“Mio papà, poliziotto nelle foibe. ​Ucciso solo perché era italiano”

Compito difficile, quello della memoria. A Caltanissetta hanno dedicato una via a Luigi Bruno, ma nessuno sembra più ricordarsene. Né la questura né le istituzioni hanno portato fiori in suo ricordo nel giorno del Ricordo. E non è questione di negazionismo, s’intenda. Sembra che sulle foibe permanga un velo di scetticismo capace di relegare in un angolo gli infoibati. Ogni 10 febbraio la solidarietà si accende e si spegne rapidamente. Per poi tornare l’anno successivo. «Ogni volta provo speranza: la speranza che finalmente si parli di noi senza timore. Ma poi il sentimento si trasforma in rabbia, rabbia e tristezza. Non chiediamo molto alle istituzioni, ci basta il dono di un fiore di campo per riconoscere che in quelle foibe giacciono dei martiri. Si dice che il fumo di Auschwitz arriva fino al cielo. Bene. Allora al cielo arrivi pure il lamento degli infoibati».

All’amarezza si aggiunge lo sconforto di non avere ancora una tomba su cui piangere. «A Fiume ho lasciato il bene più grande, che ancora non so dove sia finito: mio padre. Sogno di poter scoprire un giorno dov’è precipitato, per portare un fiore e dire una preghiera». Quando Luigi morì aveva solo 52 anni. «Un uomo eccezionale, un papà affettuoso e un poliziotto integerrimo», ricorda Anna. «Sono fiera di lui perché con il suo esempio mi ha guidato nel mio percorso di donna, di madre e di italiana».

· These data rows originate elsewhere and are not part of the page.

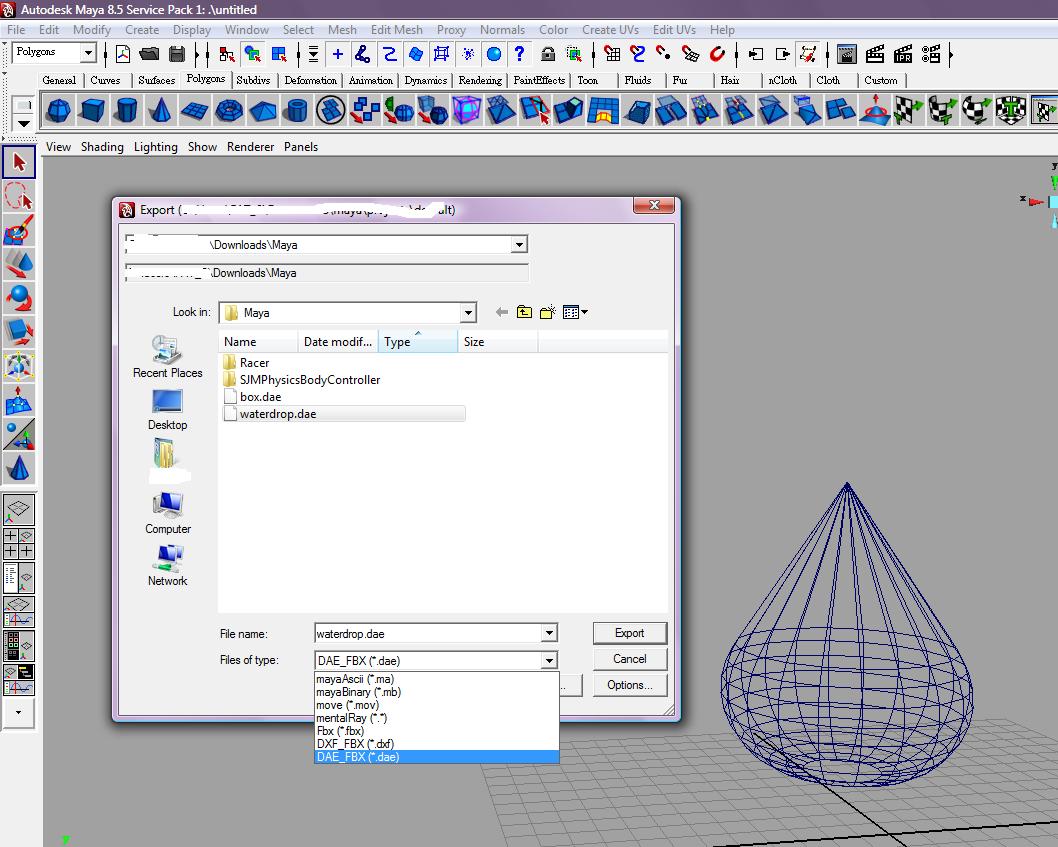The image size is (1058, 847).
Task: Choose mayaBinary (*.mb) from the type list
Action: 358,692
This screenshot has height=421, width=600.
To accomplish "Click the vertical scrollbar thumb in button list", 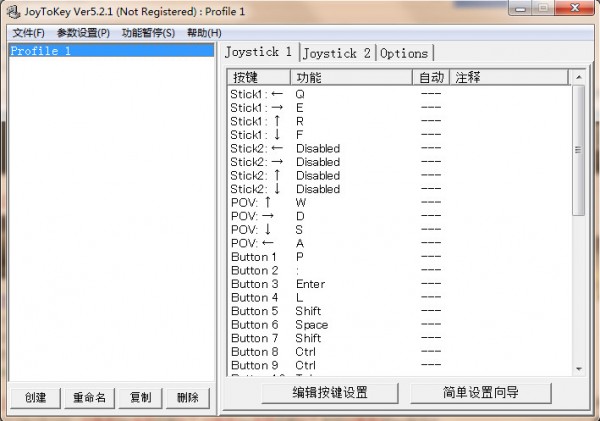I will [577, 150].
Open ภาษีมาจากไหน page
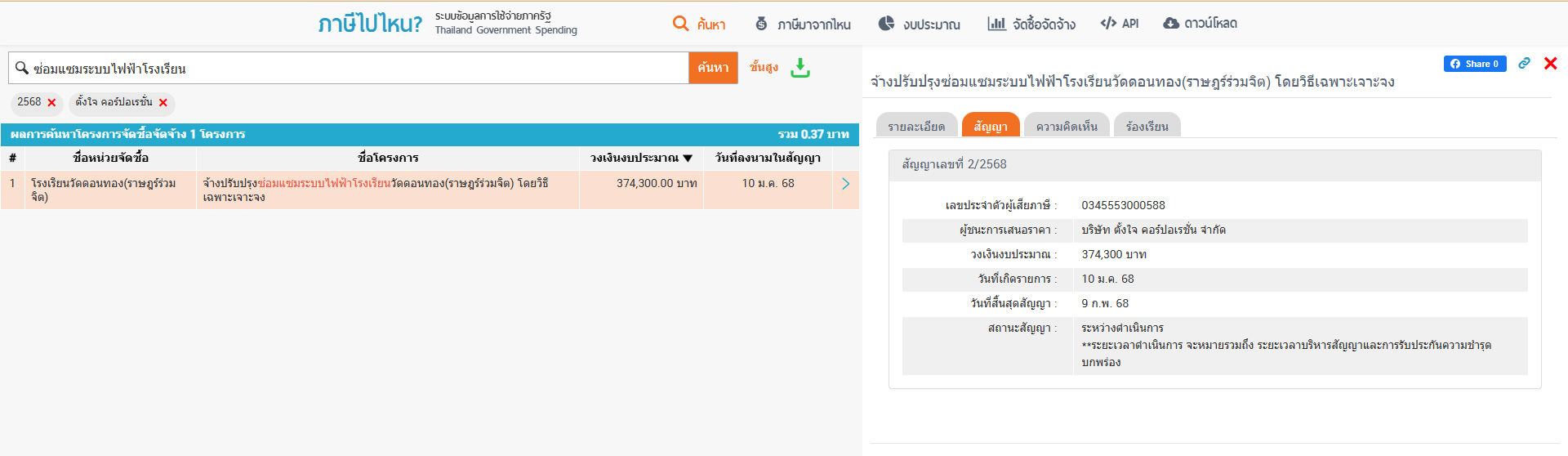 pyautogui.click(x=803, y=24)
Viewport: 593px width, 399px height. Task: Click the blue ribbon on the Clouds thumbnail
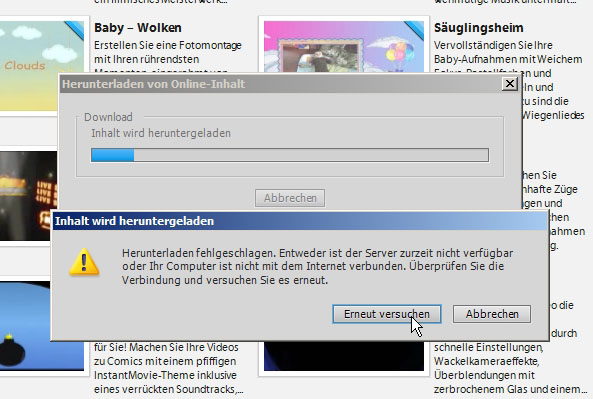point(75,30)
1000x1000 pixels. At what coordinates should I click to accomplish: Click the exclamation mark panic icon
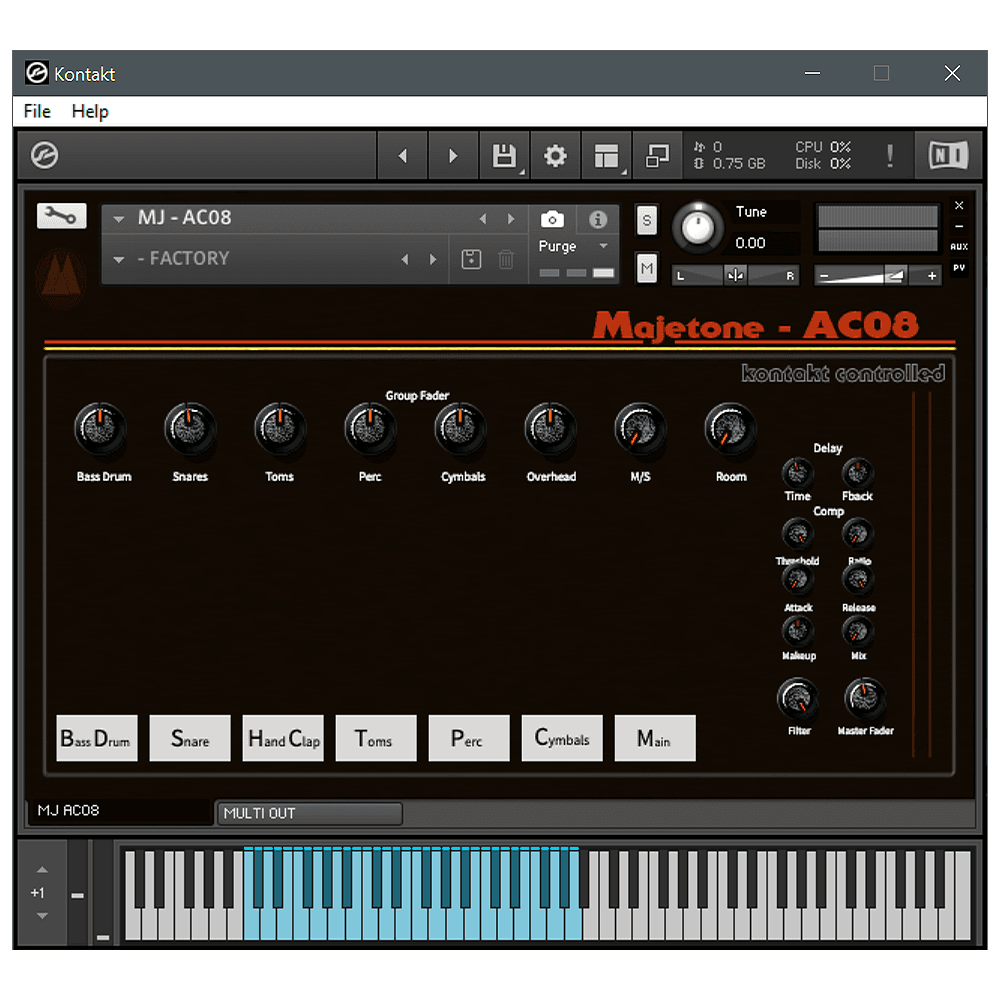point(889,156)
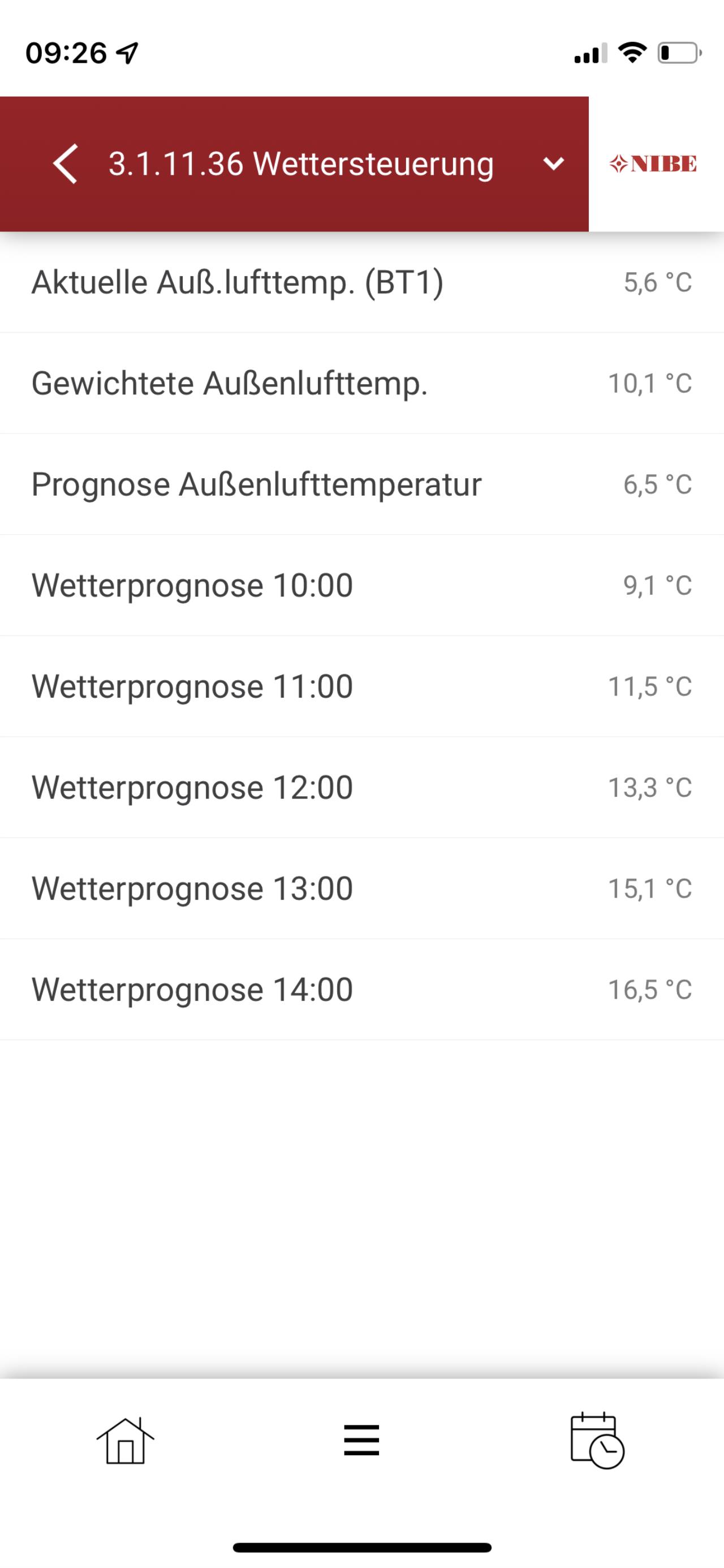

Spesso nel cuore di chi è cresciuto lontano da Fiume convivono orgoglio e dolore. Ed è questa la forza degli esuli. «Nei miei occhi vedo ancora i militari titini bruciare le bandiere italiane. Ricordo la paura, l’esodo e la fame. Ricordo quella mano che mi salutava dalla finestra del carcere di Fiume. La mano di un poliziotto fiero, ucciso perché italiano».